Deniz gören projeler alıcılar için olduğu kadar müteahhitler içinde oldukça cazip. Hem diğer projelere göre satışlarının daha hızlı gerçekleşmesi hem de satış fiyatlarının yüksek olması bu projeleri müteahhitler için çekici yapıyor. Aynı zamanda müteahhitler için bir prestij unsuruna da dönüşen bu projelerin deniz gören ve görmeyen daireleri arasında yüzde 50’lere varan bir fiyat farkı oluşabiliyor. Deniz manzarası sunması yabancı alıcıyı çekmede de önemli bir unsur olabiliyor. Bu nedenle deniz manzarası sunan araziler müteahhitlerin en fazla aradığı arsalar olmayı sürdürüyor. Alıcılar ise manzara ve huzur nedeniyle bu projelerde yer almayı istiyor.

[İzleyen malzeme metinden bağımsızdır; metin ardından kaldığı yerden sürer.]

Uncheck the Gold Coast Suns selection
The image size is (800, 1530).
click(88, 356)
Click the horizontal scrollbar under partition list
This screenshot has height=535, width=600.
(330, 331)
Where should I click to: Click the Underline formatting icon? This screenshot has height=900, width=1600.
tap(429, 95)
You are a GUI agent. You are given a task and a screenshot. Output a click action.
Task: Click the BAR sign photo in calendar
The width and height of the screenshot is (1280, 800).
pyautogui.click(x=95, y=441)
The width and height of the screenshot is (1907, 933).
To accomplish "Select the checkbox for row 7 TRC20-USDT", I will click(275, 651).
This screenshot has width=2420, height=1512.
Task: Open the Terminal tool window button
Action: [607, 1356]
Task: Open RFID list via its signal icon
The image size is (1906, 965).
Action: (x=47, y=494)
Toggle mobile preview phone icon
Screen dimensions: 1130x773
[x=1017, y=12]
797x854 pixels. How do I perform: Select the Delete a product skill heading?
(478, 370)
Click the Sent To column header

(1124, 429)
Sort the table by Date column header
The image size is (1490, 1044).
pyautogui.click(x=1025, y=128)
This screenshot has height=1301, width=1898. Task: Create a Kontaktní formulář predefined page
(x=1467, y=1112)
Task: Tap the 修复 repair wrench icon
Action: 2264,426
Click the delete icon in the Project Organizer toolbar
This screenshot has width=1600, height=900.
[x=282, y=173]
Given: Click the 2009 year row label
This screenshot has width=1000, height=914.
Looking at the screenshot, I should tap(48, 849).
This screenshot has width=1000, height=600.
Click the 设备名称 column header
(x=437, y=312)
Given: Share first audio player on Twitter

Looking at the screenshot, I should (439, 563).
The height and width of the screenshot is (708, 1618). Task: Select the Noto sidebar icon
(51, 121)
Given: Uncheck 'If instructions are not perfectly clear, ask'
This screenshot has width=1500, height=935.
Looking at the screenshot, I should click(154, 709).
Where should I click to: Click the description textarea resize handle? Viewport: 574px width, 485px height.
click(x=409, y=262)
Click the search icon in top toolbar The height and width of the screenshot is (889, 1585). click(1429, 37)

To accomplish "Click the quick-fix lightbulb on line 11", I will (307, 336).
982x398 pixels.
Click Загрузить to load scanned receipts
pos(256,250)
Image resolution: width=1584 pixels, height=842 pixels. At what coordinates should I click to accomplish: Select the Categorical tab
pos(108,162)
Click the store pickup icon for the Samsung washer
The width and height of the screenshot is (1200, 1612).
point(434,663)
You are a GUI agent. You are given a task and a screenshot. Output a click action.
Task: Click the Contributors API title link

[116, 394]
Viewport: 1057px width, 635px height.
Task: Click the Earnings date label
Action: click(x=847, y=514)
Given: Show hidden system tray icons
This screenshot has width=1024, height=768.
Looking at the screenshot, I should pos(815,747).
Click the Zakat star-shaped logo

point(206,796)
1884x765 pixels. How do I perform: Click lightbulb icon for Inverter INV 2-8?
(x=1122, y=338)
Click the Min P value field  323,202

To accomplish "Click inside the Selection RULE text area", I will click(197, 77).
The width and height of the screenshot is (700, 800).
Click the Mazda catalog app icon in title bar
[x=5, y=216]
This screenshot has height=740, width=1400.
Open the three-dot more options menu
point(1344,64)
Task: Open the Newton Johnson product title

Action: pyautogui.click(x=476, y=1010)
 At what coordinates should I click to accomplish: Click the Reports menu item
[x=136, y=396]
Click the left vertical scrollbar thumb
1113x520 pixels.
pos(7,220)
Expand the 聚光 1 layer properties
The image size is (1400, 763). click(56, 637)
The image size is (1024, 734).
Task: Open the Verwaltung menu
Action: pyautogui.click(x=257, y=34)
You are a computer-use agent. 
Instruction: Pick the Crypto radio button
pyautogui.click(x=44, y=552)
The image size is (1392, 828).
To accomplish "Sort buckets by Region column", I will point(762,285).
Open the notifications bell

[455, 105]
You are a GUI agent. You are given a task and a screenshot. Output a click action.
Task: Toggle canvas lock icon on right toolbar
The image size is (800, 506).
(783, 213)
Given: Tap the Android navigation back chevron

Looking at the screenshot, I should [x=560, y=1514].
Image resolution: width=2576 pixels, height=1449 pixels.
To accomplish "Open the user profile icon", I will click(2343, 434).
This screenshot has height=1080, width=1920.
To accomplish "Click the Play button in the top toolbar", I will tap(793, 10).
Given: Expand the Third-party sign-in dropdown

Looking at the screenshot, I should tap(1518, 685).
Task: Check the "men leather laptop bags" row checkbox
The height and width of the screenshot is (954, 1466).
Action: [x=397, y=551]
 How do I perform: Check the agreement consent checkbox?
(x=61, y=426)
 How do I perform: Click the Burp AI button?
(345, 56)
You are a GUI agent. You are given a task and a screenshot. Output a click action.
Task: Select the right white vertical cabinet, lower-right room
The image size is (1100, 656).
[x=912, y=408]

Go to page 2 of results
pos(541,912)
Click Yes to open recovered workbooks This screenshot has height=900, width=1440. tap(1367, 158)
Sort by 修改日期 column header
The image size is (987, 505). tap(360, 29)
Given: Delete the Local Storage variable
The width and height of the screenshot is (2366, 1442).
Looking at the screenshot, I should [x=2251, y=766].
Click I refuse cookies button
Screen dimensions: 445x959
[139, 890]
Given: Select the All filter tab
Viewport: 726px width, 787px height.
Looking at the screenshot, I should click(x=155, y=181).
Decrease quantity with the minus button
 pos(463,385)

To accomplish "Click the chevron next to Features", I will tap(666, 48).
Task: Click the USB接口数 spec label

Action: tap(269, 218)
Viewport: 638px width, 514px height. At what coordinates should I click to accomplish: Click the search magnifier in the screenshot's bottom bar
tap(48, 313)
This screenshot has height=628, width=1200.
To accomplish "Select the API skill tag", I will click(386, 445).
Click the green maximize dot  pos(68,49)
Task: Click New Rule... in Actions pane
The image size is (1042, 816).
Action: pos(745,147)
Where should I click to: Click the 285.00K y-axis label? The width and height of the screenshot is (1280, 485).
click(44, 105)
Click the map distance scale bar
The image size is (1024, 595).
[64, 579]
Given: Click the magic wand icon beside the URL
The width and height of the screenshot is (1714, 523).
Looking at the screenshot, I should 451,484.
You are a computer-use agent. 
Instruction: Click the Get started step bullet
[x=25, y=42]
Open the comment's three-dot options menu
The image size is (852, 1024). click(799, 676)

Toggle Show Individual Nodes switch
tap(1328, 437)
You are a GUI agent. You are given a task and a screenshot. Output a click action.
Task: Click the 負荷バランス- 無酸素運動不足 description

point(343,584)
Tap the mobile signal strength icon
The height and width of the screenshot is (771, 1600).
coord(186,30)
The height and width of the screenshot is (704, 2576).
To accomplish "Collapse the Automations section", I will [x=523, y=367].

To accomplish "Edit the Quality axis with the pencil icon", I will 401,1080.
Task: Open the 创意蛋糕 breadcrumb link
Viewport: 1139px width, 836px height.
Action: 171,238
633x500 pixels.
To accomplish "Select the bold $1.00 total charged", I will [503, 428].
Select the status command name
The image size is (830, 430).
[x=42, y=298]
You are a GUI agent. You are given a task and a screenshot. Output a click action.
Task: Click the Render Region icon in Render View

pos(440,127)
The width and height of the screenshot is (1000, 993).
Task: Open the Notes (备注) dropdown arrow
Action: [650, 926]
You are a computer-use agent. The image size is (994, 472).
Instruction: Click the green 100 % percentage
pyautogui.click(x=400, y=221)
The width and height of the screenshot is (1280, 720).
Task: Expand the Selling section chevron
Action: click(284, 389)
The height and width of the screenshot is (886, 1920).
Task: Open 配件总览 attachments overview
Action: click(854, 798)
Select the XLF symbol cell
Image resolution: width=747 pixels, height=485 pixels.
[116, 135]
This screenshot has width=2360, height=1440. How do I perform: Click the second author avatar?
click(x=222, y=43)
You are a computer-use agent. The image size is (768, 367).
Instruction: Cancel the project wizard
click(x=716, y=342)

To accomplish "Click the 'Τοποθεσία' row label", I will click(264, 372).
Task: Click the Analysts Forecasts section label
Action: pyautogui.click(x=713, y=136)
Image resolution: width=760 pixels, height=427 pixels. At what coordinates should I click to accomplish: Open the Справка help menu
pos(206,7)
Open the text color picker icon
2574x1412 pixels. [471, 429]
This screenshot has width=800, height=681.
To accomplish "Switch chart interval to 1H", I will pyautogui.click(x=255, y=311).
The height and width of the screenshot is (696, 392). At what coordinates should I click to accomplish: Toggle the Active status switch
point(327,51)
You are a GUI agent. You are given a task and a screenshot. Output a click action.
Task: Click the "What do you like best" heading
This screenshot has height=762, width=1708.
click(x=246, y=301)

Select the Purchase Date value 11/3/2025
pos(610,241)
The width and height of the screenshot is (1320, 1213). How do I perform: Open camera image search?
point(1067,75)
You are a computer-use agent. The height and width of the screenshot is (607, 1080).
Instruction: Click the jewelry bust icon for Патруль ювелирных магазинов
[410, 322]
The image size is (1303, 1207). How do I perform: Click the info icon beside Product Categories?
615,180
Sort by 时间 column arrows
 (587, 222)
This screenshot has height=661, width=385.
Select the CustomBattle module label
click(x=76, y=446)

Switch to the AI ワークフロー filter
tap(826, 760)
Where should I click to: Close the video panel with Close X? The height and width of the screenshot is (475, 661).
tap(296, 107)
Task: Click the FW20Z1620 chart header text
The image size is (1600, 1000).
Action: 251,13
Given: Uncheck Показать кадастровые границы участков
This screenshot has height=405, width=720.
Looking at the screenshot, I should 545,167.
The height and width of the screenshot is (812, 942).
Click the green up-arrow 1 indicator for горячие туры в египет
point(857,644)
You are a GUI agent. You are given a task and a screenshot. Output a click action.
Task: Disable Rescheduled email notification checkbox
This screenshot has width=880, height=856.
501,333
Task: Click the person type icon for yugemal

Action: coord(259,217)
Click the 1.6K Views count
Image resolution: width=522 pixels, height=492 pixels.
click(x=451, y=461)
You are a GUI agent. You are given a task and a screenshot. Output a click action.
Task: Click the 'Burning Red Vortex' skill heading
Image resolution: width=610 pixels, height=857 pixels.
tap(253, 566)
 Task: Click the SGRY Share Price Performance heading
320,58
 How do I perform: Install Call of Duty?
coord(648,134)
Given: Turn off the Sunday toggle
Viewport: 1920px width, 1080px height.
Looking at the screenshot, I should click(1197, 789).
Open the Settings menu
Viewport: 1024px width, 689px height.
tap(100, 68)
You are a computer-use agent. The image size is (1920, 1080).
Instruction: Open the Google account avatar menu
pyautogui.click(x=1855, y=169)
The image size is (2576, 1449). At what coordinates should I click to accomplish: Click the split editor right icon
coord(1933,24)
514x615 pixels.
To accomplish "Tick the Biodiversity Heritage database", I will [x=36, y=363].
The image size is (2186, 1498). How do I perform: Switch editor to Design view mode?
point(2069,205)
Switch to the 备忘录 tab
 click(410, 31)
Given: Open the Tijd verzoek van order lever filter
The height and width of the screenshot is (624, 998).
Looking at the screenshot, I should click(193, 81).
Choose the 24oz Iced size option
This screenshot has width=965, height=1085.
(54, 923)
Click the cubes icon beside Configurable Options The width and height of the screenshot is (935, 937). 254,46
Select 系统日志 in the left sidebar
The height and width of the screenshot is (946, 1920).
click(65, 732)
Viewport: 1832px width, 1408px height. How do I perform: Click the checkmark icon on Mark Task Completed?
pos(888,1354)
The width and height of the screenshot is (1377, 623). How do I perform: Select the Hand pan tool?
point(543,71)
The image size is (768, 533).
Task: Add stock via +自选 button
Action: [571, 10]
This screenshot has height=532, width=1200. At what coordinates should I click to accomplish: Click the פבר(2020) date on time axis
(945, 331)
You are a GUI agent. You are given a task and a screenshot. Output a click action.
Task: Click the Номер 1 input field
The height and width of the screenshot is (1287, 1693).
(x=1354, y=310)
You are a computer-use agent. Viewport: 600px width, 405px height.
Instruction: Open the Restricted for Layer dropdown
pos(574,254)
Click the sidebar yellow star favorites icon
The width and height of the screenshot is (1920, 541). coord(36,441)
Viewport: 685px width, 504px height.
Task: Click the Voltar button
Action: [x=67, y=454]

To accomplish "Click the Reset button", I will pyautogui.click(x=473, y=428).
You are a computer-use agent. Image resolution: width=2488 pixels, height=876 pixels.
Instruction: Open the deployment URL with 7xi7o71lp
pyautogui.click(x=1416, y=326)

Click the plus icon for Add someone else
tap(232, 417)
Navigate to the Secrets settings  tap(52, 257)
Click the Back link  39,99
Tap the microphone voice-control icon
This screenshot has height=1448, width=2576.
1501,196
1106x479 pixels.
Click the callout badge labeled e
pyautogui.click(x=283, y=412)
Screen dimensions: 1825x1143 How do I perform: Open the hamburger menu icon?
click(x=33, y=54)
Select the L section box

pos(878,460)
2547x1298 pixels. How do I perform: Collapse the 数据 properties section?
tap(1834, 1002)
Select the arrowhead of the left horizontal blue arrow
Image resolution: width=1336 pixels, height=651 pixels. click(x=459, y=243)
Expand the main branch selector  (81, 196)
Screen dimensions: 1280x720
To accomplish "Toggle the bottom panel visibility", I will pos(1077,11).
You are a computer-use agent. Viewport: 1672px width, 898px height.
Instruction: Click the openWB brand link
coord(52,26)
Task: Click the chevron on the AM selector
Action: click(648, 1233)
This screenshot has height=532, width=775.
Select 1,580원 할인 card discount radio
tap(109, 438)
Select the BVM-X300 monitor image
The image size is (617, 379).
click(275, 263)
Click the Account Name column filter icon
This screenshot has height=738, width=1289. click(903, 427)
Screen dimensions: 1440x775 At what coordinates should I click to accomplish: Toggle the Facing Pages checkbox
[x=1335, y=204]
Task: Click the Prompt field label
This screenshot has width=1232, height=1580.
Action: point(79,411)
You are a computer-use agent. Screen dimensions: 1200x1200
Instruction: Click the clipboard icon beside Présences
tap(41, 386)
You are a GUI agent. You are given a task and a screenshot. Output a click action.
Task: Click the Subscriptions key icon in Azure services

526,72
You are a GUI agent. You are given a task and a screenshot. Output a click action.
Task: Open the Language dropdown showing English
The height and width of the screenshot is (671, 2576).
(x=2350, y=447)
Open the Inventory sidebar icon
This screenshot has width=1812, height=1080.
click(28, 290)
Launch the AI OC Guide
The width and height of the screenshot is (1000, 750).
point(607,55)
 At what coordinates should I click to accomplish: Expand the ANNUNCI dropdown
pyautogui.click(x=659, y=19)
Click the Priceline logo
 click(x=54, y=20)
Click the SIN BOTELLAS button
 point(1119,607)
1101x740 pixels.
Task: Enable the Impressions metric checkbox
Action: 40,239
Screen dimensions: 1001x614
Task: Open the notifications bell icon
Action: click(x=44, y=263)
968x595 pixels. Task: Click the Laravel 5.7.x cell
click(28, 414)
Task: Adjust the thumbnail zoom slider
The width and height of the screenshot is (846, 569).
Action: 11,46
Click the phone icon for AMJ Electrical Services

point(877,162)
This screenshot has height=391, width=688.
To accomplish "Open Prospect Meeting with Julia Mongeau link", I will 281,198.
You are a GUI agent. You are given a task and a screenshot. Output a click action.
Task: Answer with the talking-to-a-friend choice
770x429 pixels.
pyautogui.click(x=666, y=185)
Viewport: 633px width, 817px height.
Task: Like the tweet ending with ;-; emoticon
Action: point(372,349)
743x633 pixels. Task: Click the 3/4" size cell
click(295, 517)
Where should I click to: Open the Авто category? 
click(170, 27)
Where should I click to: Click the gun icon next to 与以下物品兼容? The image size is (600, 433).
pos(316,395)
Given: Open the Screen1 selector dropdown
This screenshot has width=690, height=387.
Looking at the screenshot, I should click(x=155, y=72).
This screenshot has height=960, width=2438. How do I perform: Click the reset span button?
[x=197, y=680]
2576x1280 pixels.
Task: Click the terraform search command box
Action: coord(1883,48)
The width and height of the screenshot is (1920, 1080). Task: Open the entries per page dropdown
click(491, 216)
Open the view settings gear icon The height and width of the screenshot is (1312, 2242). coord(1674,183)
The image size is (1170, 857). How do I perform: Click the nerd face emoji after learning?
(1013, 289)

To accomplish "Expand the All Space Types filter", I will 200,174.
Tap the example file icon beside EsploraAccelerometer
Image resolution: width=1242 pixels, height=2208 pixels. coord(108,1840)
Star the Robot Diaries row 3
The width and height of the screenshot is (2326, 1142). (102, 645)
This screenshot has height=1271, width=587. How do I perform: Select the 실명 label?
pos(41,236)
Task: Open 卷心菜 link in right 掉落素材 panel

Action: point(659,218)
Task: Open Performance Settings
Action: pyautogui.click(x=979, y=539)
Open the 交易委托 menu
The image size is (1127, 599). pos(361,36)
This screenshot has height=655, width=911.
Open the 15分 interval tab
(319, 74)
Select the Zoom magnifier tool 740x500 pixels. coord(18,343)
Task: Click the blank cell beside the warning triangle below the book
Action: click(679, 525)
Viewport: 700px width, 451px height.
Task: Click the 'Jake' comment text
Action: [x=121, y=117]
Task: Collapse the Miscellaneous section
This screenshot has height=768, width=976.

Denize bakan dairenin fiyatı yüzde 40 artıyor
Denizi gören projelerin her zaman tercih edildiğini söyleyen Cushman & Wakefield Yönetici Ortağı Toğrul Gönden, projenin içinde deniz gören dairelerin oranın projenin ortalama satış fiyatı açısından önemli bir unsur olduğunu belirtiyor. “Özellikle yabancı yatırımcılar ve kullanıcılar açısından işe veya okula yakınlık çoğu zaman belirleyici kriter olmadığı için şehrin özel manzaralı projeler her zaman tercih ediliyor” diyen Gönden şu değerlendirmede bulundu:, “Değerleme veya fizibilite çalışmaları yaptığımız projelerde şerefiyelendirme de deniz gören dairenin fiyatı yüzde 40’a kadar fiyat farkına ulaşabiliyor.“ Benzeri bir analizin otel konaklama fiyatı için de geçerli olduğunu anlatan Toğrul Gönden, “Deniz manzaralı otel odasının konaklama fiyatı diğer oda fiyatlarıyla karşılaştırıldığında yüzde 20 fark gösterebiliyor. Ofis projelerinde kat şerefiyelendirmelerinde etkili olabiliyor”diye konuştu.